Top of MATERIAL TO PROCESS
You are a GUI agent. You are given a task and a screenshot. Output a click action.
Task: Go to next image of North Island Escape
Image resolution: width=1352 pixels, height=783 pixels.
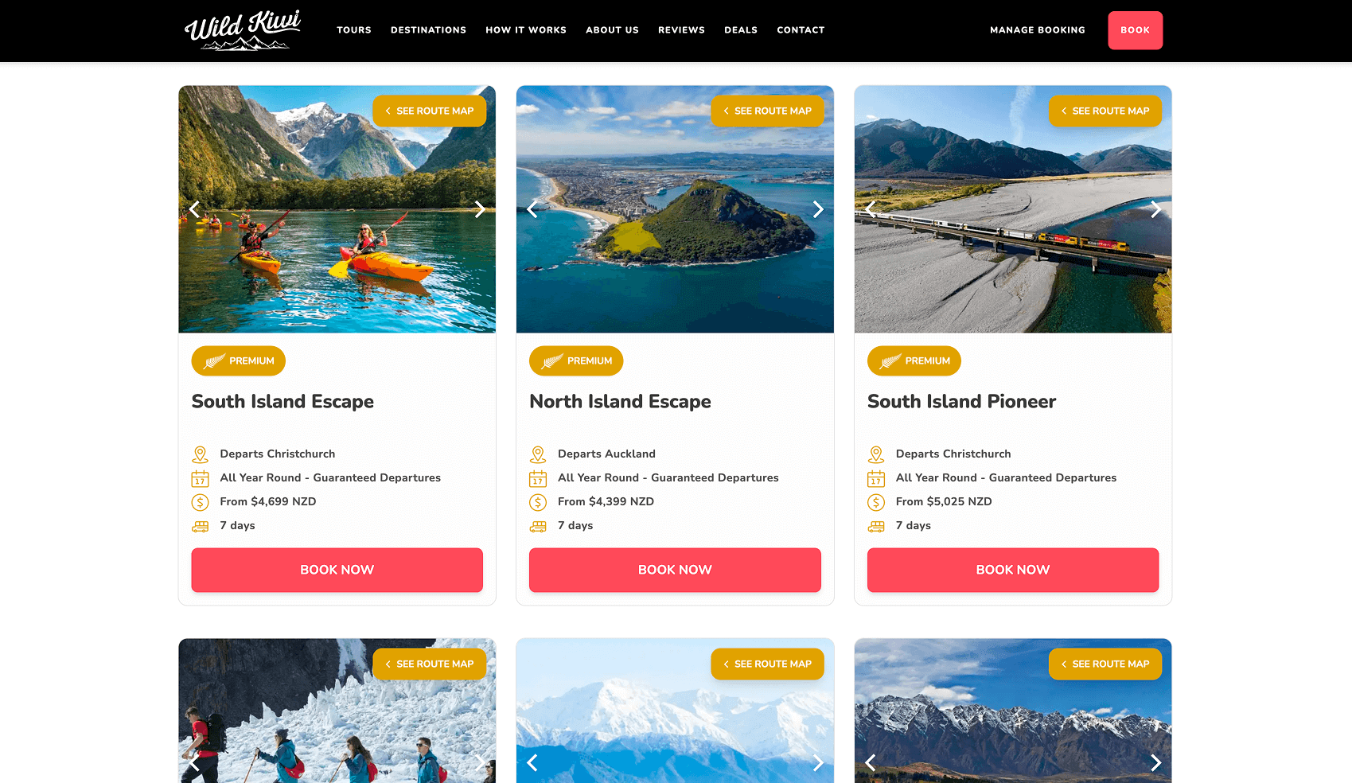(x=817, y=209)
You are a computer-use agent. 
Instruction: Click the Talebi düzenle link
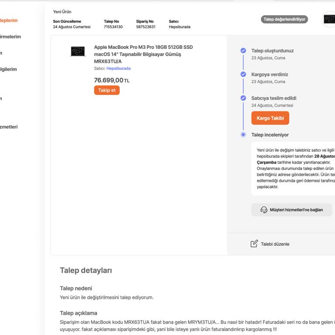point(275,244)
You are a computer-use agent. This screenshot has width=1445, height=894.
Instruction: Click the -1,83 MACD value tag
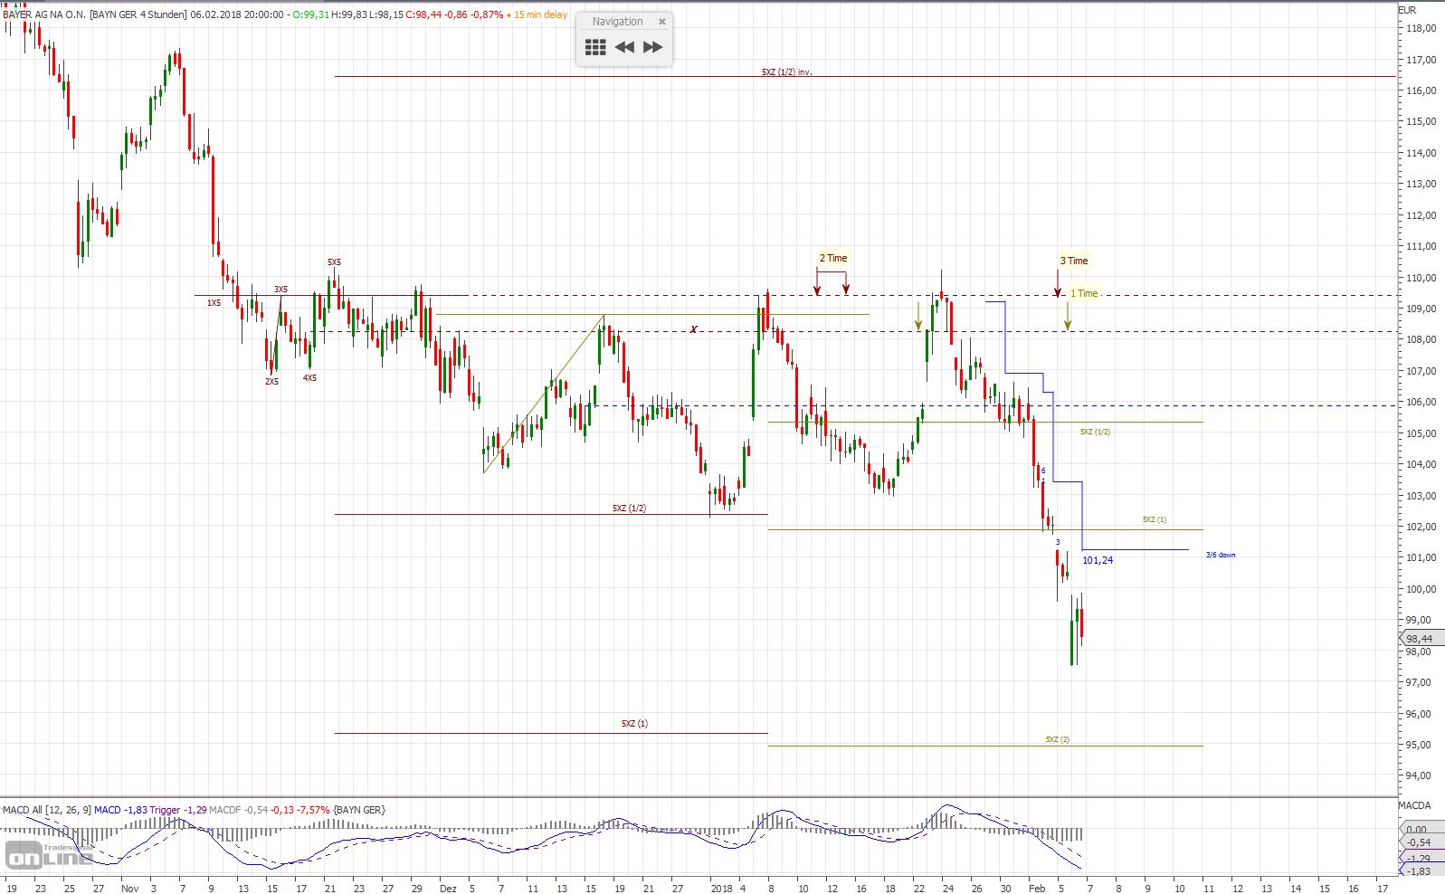tap(1419, 871)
Bottom of MATERIAL TO PROCESS
Apart from the pictures, all of the data must be duplicated exactly as shown above.

You are a GUI agent. You are given a task and a screenshot. Output a click action.
Task: Go to next image of North Island Escape
Image resolution: width=1352 pixels, height=783 pixels.
(x=817, y=209)
You are a computer-use agent. 
Instruction: Click the Talebi düzenle link
point(275,244)
You are a computer-use agent. This screenshot has width=1445, height=894.
Instruction: Click the -1,83 MACD value tag
tap(1419, 871)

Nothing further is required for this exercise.